Intuitive Machines’s Athena lunar lander lifted off from Kennedy Space Center’s Pad 39A in Florida atop a SpaceX Falcon 9 rocket at 7:16 p.m ET. The lunar lander made a clean separation from the Falcon rocket at approximately 8:01 p.m. ET. It will take about a week to reach the moon for a scheduled landing near the moon’s south pole on March 6.
Athena’s destination is a lunar plateau just 100 miles away from the south pole called Mons Mouton, going for the furthest southern lunar landing in American history. Mons Mouton is one of the possible landing sites for the Artemis III mission.
Officially dubbed IM-2, Athena’s mission is the second of Intuitive Machines’s lunar mission, following its lander named Odysseus a little over a year ago. IM-2 is also the latest example of NASA’s Commercial Lunar Payload Services (CLPS) efforts to lay the groundwork for a commercial lunar economy as part of its larger Artemis program to get humans back to the moon to stay.
IM-2 will conduct a 10-day mission on the moon, testing new technologies and gathering more data essential to achieving Artemis’s and CLPS’s goals.
Athena will be going to the moon with several different scientific instruments, including a drill, and retroreflector array, which will help give future spacecraft a permanent reference point on the moon’s surface, a small rover, and a rocket-powered drone called a “hopper” named Grace. It is called a hopper due to the hop-like flight path it is expected to take as it moves from landing point to landing point.
Grace’s main mission will be to get scientific readings from within a permanent shaded area within a nearby crater and test the agency’s ability to fly a drone on the moon.
“We need to get into those more hard-to-reach places,” he said. “In this case, we want to get to the bottom of a crater. We want to get into those permanently shadowed regions where we believe that resources, water, and other volatiles are there that we can go and eventually extract and use, And so a wheeled rover would be impractical ... thinking you can get down those steep slopes, over those cliff edges, down into those extreme temperatures, and then back up.”
Athena will also be equipped with the first 4G LTE cellular network on the moon provided by Nokia to connect the Athena lander with its rover and hopper.

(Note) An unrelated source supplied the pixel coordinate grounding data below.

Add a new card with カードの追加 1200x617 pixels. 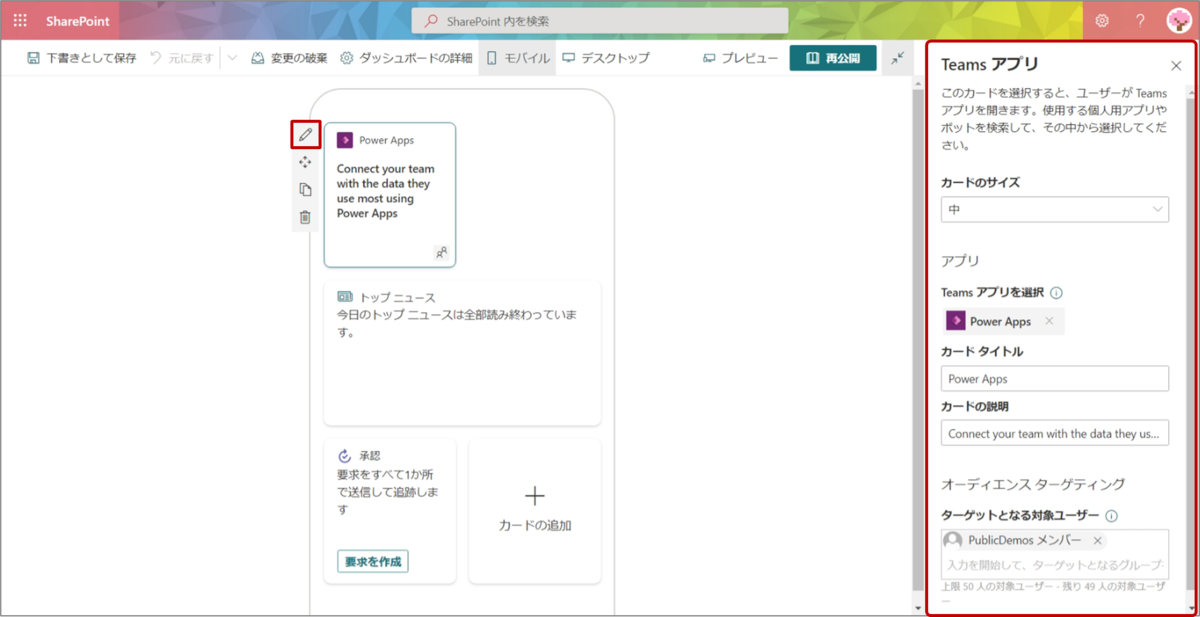[535, 510]
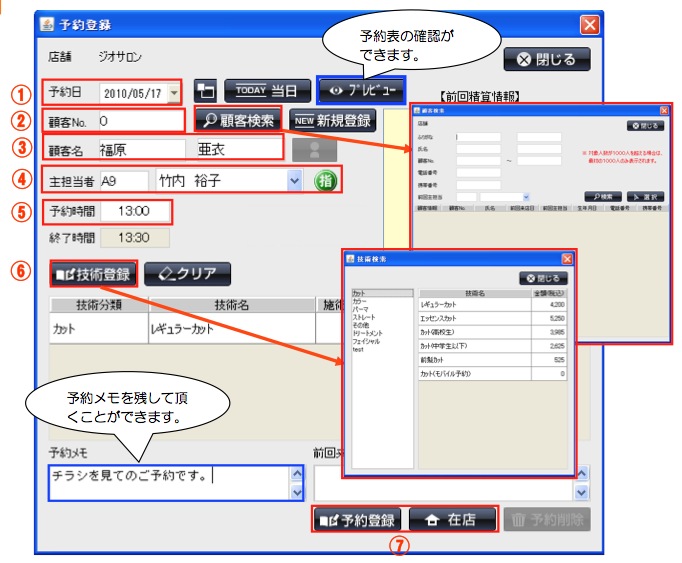Click the green 指 designation icon

coord(324,181)
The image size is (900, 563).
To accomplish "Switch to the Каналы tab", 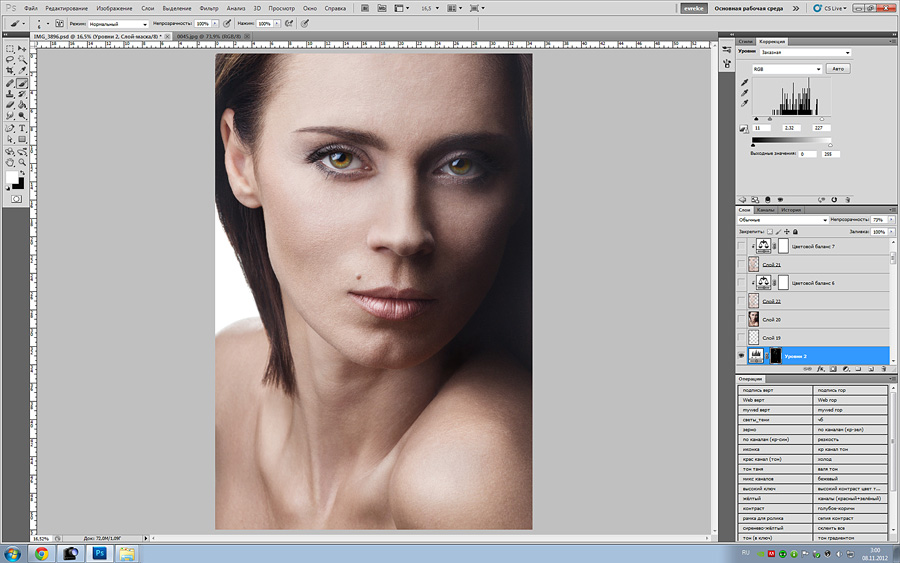I will [766, 210].
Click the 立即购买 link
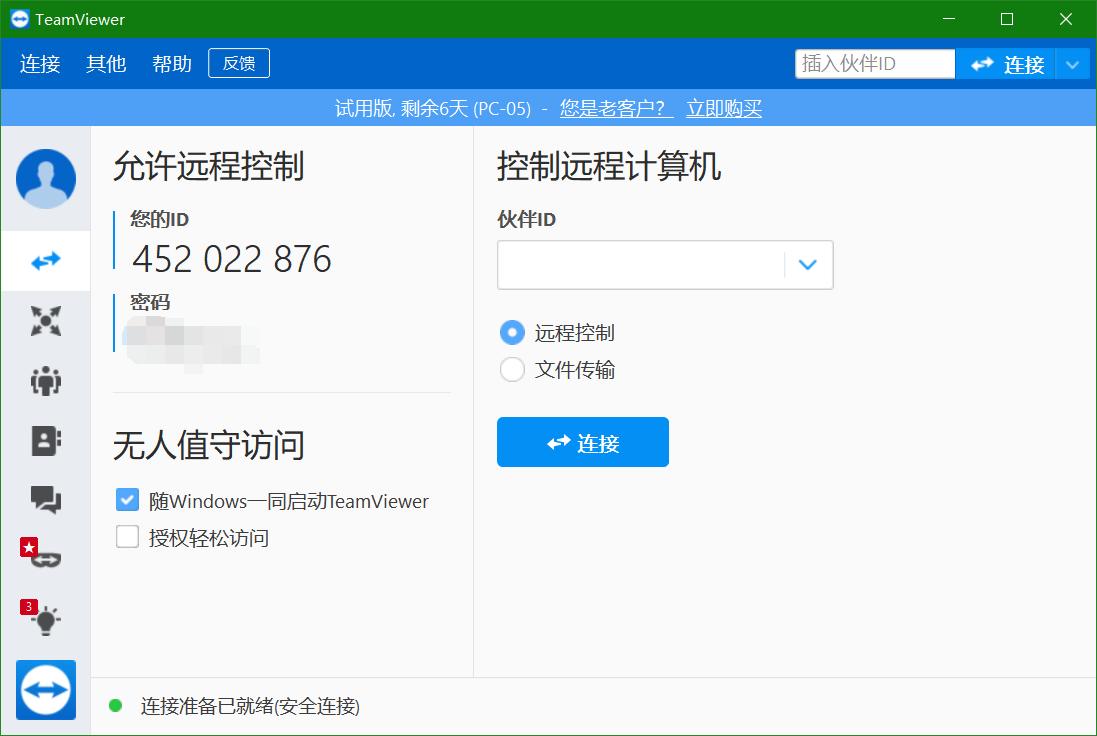Image resolution: width=1097 pixels, height=736 pixels. click(723, 107)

Nokia’s lunar network systems will be further updated for NASA’s Artemis III mission, set to be the first mission to land humans on the moon since Apollo 17.
“Nokia has done such a fantastic job of taking their terrestrial telecom for gene networks that connect billions of people and devices every single day, and they’re packaging it for space, and they’re going to use it on future Artemis missions and future human sustained presence on the Moon and Mars and beyond,” Thornblom said.
NASA’s Lunar Trailblazer will also be onboard as a rideshare, remaining in lunar orbit and mapping the distribution of different forms of water on the moon.
This was SpaceX’s 24th launch so far this year.
NASA continues to be in a space race with communist China to be the first to establish a permanent human presence on the lunar south pole.
The first manned mission of NASA’s Artemis program, Artemis II, is slated to launch in April 2026 and take a slingshot flight around the moon.